A level of resignation accompanies talk of the data sharing legislation to be introduced into the Commonwealth Parliament later this year. For some Commonwealth agency staff, it’s the result of exposure to the day-to-day reality of agency data management. While the days of manila files and giant compactuses have receded firmly from view, they have been replaced by electronic systems which, in some cases, are haphazardly organised and have limited complex search capabilities. The result is that it can be very time consuming (and sometimes impossible) to locate data. Where data is found, agency staff are sometimes unsure how it came to be where it is, where it came from, and to whom it really belongs.
While this picture is not reflective of data management across the Commonwealth as a whole, it is representative of many agencies. It has implications for the sharing of data, and for the success of the proposed legislation. If an agency does not know how it came to hold data, there is a risk that the agency will not be aware of whether the data is subject to any restrictions or sensitivities that may impact on the agency’s ability to share it as authorised under the legislation, subject to the application of Data Sharing Principles.
The Data Sharing Principles, which are set out in best practice guidance produced by the Department of the Prime Minister and Cabinet, are presently used by the Australian Bureau of Statistics and others. They are based on the internationally accepted “Five Safes Framework” and are designed to ensure that agencies appropriately safeguard data.
The guidance indicates that agency data custodians will, in contemplating a sharing request, need to:
- determine whether, or to what degree, data is considered particularly sensitive; and
- consider how the sensitivity of data may change following the application of the Data Sharing Principles.
Although conceptually reasonable, in many cases “sensitivity” may not be evident on the face of the data.
Data collected by agencies may, for example, be:
- confidential to another person and provided on the basis that it would kept confidential;
- copyright, and subject to a licence which provides for use for a particular purpose only; and/or
- subject to legal professional privilege.

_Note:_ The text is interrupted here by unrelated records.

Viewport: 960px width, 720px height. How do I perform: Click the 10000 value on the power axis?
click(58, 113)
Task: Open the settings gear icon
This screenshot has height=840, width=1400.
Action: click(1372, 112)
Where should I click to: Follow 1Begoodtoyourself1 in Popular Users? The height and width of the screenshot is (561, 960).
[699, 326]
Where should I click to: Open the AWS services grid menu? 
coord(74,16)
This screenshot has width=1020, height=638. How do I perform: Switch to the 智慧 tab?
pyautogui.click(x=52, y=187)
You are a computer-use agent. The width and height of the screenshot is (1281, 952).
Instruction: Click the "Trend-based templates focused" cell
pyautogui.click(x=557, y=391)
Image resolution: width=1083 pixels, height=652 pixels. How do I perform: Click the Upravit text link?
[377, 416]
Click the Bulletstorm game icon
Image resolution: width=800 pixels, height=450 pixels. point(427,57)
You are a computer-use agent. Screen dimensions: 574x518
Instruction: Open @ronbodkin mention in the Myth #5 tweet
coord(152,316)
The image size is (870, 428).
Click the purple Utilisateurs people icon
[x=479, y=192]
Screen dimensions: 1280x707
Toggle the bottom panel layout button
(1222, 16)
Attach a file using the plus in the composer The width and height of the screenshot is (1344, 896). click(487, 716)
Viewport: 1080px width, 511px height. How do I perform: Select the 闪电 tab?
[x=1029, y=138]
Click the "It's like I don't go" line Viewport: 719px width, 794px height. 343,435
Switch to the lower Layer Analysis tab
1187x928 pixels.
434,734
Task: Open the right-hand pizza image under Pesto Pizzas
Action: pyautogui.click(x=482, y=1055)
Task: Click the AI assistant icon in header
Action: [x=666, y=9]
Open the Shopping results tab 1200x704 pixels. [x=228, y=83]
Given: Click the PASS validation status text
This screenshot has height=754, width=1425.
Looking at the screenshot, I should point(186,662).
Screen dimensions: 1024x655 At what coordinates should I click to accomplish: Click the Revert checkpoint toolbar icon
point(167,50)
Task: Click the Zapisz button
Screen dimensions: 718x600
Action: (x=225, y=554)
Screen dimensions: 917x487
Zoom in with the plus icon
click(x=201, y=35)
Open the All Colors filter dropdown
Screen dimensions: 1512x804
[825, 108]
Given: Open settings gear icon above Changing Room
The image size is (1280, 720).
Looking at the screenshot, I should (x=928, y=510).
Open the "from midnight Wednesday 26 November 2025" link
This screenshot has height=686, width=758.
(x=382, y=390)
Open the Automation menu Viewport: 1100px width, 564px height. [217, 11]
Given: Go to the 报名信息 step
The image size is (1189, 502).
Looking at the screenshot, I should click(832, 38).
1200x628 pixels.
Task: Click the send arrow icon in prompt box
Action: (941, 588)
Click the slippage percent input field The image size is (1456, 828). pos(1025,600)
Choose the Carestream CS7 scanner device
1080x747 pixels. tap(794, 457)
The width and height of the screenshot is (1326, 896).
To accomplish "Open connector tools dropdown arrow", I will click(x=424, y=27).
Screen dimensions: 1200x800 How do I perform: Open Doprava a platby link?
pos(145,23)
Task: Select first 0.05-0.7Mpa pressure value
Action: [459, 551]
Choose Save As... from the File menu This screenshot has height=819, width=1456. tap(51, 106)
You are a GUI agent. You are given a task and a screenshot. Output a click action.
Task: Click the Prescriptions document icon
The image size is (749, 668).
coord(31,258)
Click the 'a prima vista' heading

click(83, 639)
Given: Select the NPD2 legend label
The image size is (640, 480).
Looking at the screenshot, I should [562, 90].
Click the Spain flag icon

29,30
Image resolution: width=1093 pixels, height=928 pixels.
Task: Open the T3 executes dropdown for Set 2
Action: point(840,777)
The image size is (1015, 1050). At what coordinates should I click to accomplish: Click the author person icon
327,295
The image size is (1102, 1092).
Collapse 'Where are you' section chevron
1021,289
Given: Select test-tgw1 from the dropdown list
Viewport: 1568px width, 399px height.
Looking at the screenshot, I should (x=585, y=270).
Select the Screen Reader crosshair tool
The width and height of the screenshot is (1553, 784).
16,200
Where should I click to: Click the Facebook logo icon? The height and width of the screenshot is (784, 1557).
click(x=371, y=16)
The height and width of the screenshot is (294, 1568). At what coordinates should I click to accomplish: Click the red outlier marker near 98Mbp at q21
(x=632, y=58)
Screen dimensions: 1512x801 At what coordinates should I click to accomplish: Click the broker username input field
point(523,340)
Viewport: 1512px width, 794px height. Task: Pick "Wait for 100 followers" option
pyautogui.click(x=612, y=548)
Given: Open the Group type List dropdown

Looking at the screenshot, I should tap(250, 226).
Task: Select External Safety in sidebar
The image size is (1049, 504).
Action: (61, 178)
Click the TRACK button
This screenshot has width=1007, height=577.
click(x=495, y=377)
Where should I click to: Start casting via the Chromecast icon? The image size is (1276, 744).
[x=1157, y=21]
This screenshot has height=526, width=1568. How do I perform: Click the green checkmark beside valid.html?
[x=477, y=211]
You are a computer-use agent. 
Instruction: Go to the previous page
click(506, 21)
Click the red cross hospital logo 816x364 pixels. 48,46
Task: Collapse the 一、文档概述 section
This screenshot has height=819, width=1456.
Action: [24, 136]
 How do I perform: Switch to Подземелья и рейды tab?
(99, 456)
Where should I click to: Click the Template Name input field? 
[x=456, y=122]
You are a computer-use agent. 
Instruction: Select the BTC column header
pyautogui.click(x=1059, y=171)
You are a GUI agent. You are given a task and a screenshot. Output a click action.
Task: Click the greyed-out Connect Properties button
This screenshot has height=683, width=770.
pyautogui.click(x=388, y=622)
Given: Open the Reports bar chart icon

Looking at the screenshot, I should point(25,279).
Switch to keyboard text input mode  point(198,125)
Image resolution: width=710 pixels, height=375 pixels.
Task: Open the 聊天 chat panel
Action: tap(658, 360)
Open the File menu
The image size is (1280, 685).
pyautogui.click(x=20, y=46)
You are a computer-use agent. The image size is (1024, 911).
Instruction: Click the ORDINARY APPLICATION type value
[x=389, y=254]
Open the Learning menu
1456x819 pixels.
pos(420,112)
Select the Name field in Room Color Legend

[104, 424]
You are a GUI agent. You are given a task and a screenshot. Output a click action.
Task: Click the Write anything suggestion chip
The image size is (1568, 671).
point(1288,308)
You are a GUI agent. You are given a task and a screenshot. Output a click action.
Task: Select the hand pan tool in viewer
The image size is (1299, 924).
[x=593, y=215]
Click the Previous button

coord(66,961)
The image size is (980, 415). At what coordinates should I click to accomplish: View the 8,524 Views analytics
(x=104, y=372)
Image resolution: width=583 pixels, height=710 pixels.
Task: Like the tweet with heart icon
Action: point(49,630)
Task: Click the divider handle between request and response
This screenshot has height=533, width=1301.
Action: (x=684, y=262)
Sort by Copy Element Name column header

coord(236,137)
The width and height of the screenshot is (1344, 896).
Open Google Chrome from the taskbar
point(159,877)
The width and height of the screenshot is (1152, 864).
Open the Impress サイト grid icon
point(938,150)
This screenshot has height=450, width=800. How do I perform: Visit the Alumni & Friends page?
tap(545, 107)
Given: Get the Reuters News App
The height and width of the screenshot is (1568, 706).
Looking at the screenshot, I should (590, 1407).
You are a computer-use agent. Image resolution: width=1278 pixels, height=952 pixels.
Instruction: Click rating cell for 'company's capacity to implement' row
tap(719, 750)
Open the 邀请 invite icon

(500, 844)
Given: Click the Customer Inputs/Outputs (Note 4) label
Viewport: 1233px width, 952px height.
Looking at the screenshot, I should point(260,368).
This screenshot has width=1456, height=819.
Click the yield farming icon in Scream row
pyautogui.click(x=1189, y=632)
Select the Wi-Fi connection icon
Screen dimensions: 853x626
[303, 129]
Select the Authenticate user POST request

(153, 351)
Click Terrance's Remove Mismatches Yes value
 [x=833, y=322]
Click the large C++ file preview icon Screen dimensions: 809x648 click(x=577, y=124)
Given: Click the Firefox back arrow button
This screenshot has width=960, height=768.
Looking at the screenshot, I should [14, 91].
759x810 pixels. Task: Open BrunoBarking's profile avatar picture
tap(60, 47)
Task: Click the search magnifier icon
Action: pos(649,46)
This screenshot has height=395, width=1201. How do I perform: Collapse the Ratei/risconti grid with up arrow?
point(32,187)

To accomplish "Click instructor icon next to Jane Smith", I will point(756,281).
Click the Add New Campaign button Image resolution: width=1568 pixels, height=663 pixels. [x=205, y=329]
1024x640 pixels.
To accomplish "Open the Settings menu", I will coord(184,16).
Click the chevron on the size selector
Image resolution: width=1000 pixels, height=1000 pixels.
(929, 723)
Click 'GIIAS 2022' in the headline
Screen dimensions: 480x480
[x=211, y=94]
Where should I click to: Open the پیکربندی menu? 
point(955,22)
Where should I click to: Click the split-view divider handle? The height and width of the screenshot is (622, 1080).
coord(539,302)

Such constraints are in many cases only likely to be identifiable from information about the circumstances of the creation of the data that has come to be in the agency’s possession – that is, the data’s “provenance”.
If an agency manages data in the way described above, information about provenance will not always be available. A decision to share in the absence of that information therefore has the potential to expose an agency to legal risk. That risk may be in the form of the inadvertent waiver of the agency’s legal professional privilege, in the form of an action for breach of confidence or intellectual property rights infringement, or something else. Thus, the most prudent approach for a data custodian will be to adopt a blanket approach, and reject all of the sharing requests received.
While it might work in the short term, a “default no” approach to sharing requests is unlikely to be sustainable. It’s the information age: both sides of politics support improved service delivery by government through “tell us once” and other customer-centric initiatives. Almost without exception, these rely on sharing of information.
As processing power increases, the value of the data held by agencies will rise proportionately, reflecting the additional uses to which it can be put. This rise in value will highlight a fact hitherto ignored by many agencies: that data is, in many cases, “intellectual property owned or held by the Commonwealth” and is, like real property or a financial appropriation, subject to agency heads’ legislative resource stewardship obligations. For perhaps the first time, agencies will be forced to examine whether their treatment of data - including their decisions in relation to the sharing of data – is efficient, effective, economical, and ethical.
The window prior to introduction of the data sharing legislation provides an opportunity for agencies to get serious about managing data. As a first step, agencies should consider developing and implementing formal data governance arrangements to complement their existing arrangements for specific types of data (eg personal information, Commonwealth records).
Those arrangements should include, at a minimum:
- the establishment of a Data Governance Steering Committee tasked with overseeing the agency’s Data Governance Framework;
- the development and implementation of an agency-wide Data Governance Framework which:
- defines key concepts (eg data, data governance, metadata, data custodian, Commonwealth record, personal information);
- provides an overview of the broader legal, regulatory and governance framework in which the agency operates;
- describes key bodies with responsibility for data within the agency and their respective roles and delegations;
- provides an overview of agency data-related policies, procedures, and guidelines;
- provides an overview of any systems or tools used by the agency to manage data and;
- describes processes for monitoring agency staff members’ compliance with the framework and related policies.
As the success of these arrangements will depend on the extent to which they can be implemented effectively, agencies should, in parallel, consider commissioning a data audit to:
- provide a baseline overview into the volume and type of data that they hold;
- identify the data that the agency proposes to make available to other agencies or researchers; and
- identify, to the extent possible having regard to contextual and other information, any constraints on the use of that data so that these can be addressed prior to the commencement of the data sharing legislation.